Der russische Oligarch Roman Abramowitsch wurde 2022 nach Beginn des russischen Angriffs auf die Ukraine von der britischen Regierung sanktioniert, weil er nach Ansicht der britischen Regierung klare Verbindungen zu Russlands Staatspräsident Wladimir Putin hat. Abramowitsch verkaufte den Klub nach Amerika. Bei der Übernahme stand vor allem der Investor Todd Boehly im Vordergrund. Doch 60 Prozent der Anteile an Chelsea und damit die Mehrheit gingen an die Investmentfirma Clearlake - ein Private-Equity-Unternehmen.
Bei Private Equity lautet das Prinzip, dass Geld bei Investoren eingesammelt wird, um zu investieren. In Großbritannien berichten nun mehrere Medien, dass der saudi-arabische Staatsfonds PIF mehrere Milliarden bei Clearlake investiert habe und damit im Umkehrschluss ein Interesse daran haben könnte, das verfahrene Geschäft von Chelsea wieder in Ordnung zu bringen. TV-Experte Gary Neville forderte in der BBC bereits: "Die Premier League sollte ein sofortiges Verbot für Transfers nach Saudi-Arabien verhängen, um sicherzustellen, dass die Integrität des Fußballs nicht beschädigt wird."
Bei der Prüfung von neuen Eigentümern muss der Premier League eigentlich jedweder Einfluss kenntlich gemacht werden. Weder Clearlake, noch Chelsea und die Premier League antworteten bislang auf Anfragen der Sportschau zu den Besitzverhältnissen des Klubs und einer möglichen Einflussnahme. Das Ausmaß einer möglichen Beteiligung des PIF bei Chelseas Mehrheitseigner ist nicht bekannt.
Private Equity mit immer größerer Rolle im Fußball
Private Equity nimmt aber grundsätzlich eine immer größere Rolle im Fußball ein. Solche Unternehmen stiegen in Europa bei mehreren Ligen und Klubs ein. "Private-Equity-Gesellschaften sind ungeeignete Eigentümer von Klubs", sagte Martin Broughton, früherer Vorsitzender des FC Liverpool, im März in der BBC. Es gehe nur um schnelle Gewinnmaximierung, Fußballklubs seien aber emotionale Vermögenswerte für die Fans.

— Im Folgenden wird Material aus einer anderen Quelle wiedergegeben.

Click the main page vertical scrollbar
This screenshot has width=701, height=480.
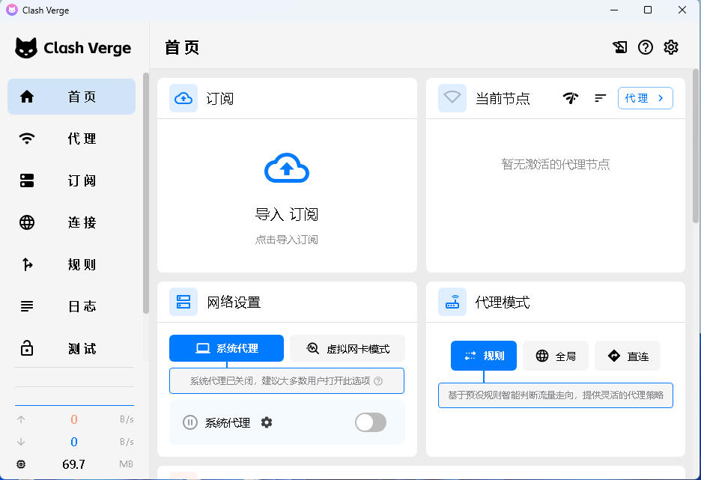(696, 150)
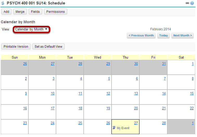Viewport: 197px width, 137px height.
Task: Advance to Next Month
Action: point(182,35)
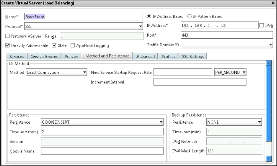The height and width of the screenshot is (166, 277).
Task: Close the Create Virtual Server dialog
Action: click(272, 4)

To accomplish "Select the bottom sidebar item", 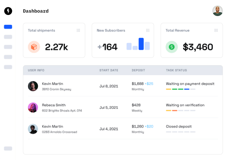I will [8, 148].
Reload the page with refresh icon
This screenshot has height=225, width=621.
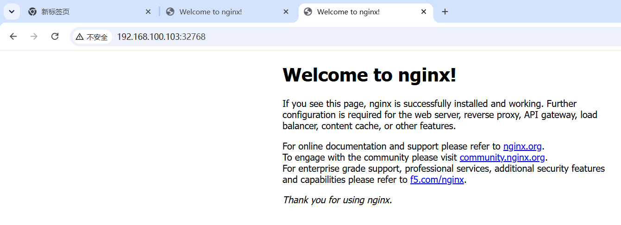pos(55,37)
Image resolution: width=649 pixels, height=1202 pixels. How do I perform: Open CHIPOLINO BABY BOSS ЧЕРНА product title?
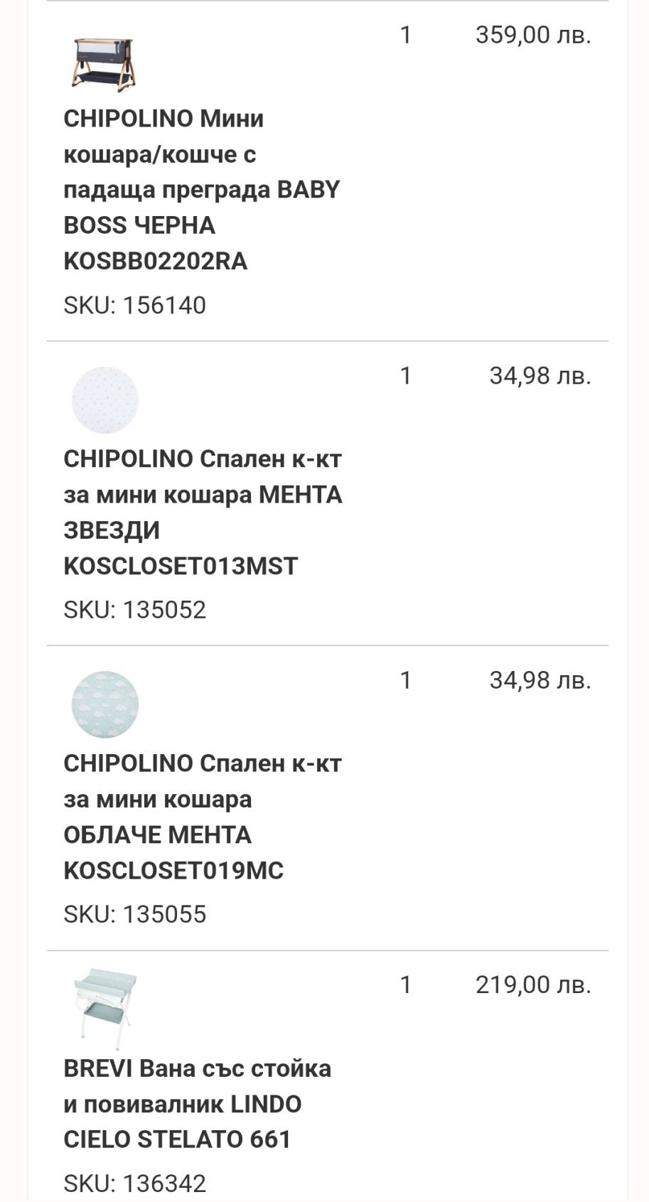[202, 190]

Selbst bei Staatsfonds seien Klubs trotz aller Vorbehalte gegen manche Länder besser aufgehoben, da diese zumindest eine langfristige Perspektive pflegten, sagte Broughton.

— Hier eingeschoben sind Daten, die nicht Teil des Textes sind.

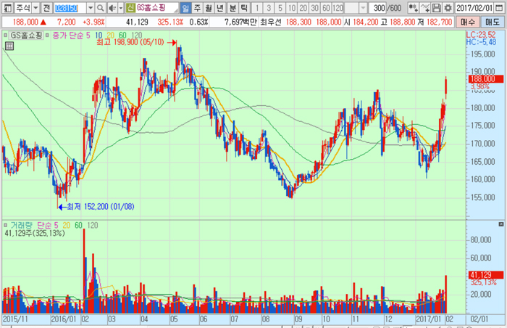Switch chart to weekly (주) period
Image resolution: width=507 pixels, height=328 pixels.
click(x=198, y=7)
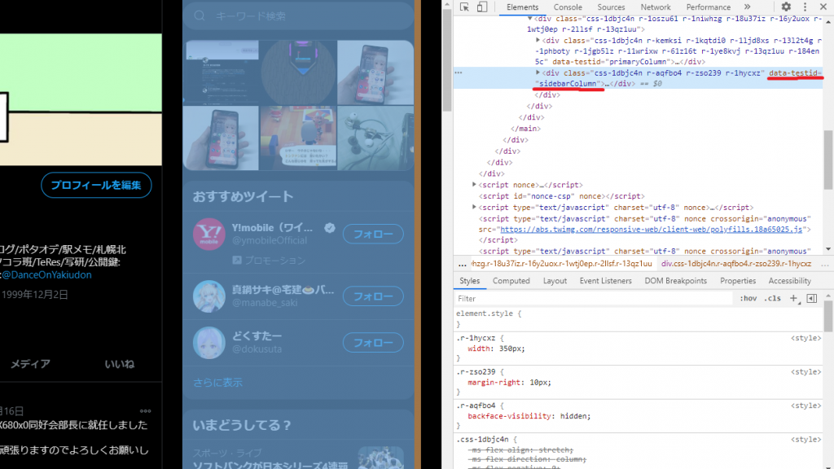This screenshot has height=469, width=834.
Task: Toggle the .cls element classes panel
Action: tap(772, 299)
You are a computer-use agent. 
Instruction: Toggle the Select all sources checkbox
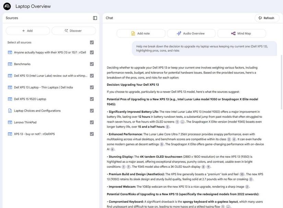[92, 42]
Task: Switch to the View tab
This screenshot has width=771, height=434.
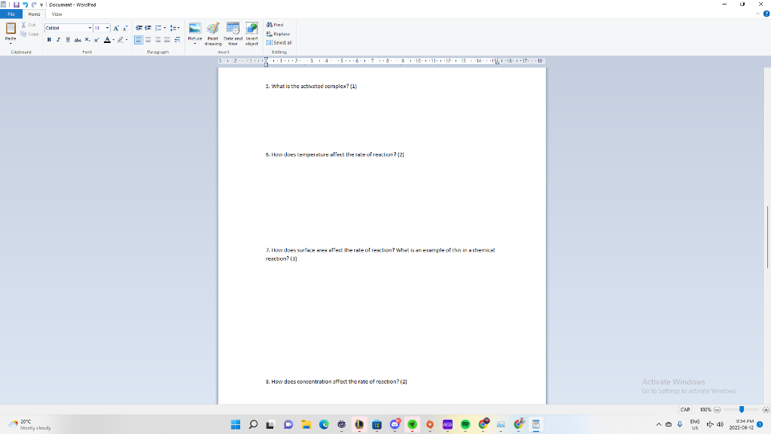Action: click(x=56, y=14)
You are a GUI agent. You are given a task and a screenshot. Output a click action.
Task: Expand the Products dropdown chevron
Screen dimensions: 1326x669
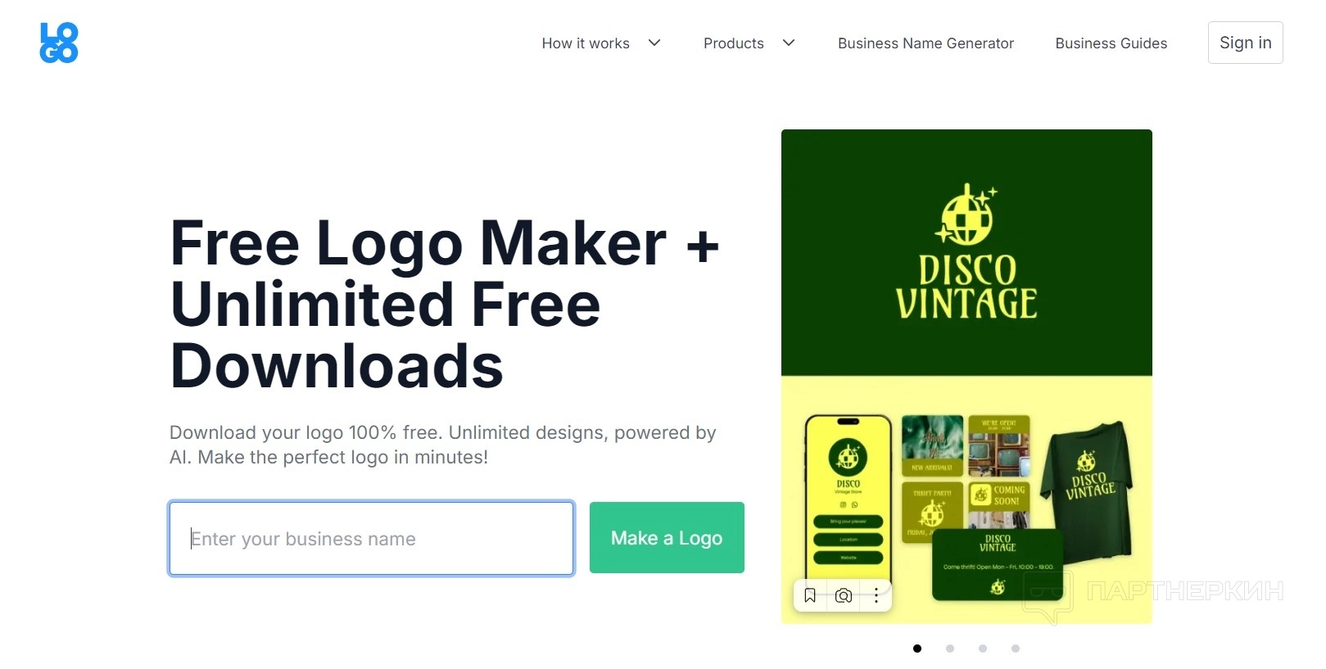[x=789, y=43]
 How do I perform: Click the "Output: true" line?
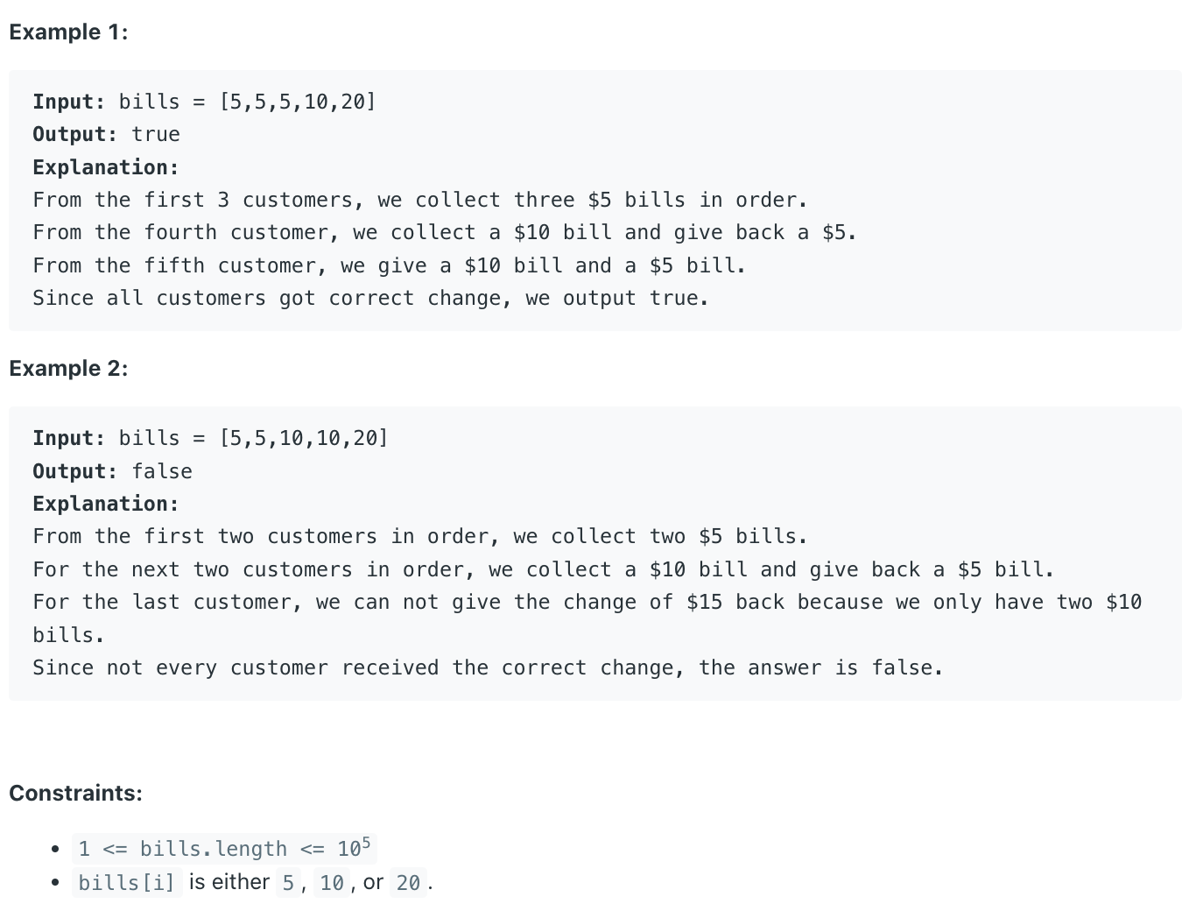pyautogui.click(x=106, y=135)
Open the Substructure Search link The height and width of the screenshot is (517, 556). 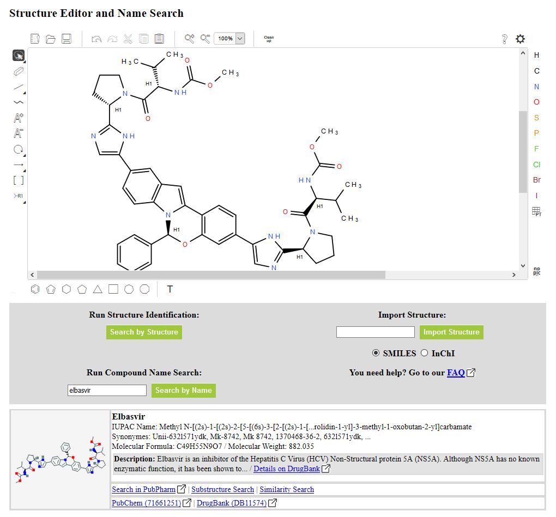(222, 489)
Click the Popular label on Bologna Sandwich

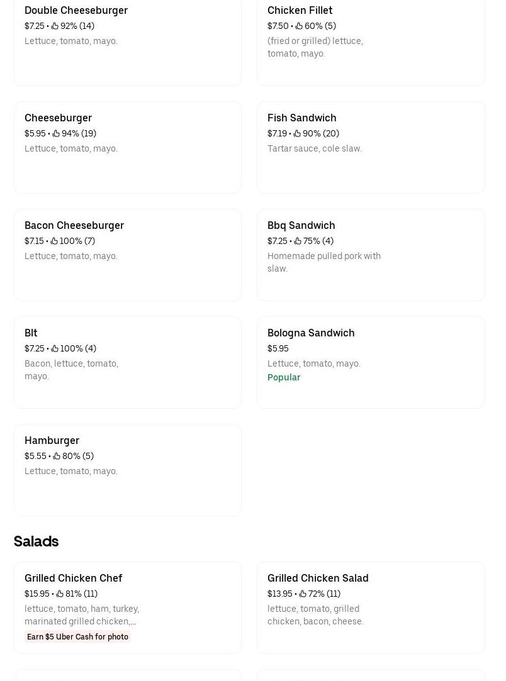point(284,377)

Eine Zukunftsfrage: Reichen die Regularien für die neuen Strukturen?
Für die UEFA ist das Problem nicht akut, da sich Chelsea nicht für den Europapokal qualifiziert hat. Doch für die Zukunft stellt sich die Frage, ob die aktuellen Regeln grundsätzlich noch mit den Verhältnissen mithalten können. Derzeit wird im Europapokal verboten, dass eine juristische oder eine natürliche Person bei mehr als einem Klub die Kontrolle hat. Bei Private Equity ist genau das möglicherweise nicht immer transparent.
Die UEFA rief Ende April eine elf Personen starke Arbeitsgruppe ins Leben, die sich mit der "langfristigen Nachhaltigkeit" des Fußballs beschäftigen soll. Chelseas Tricks mit den langfristigen Vertragslaufzeiten sollen dabei ein Thema sein. Möglicherweise muss auch über Private Equity gesprochen werden. Erste Ergebnisse der Arbeitsgruppe wurden für Ende Juni angekündigt.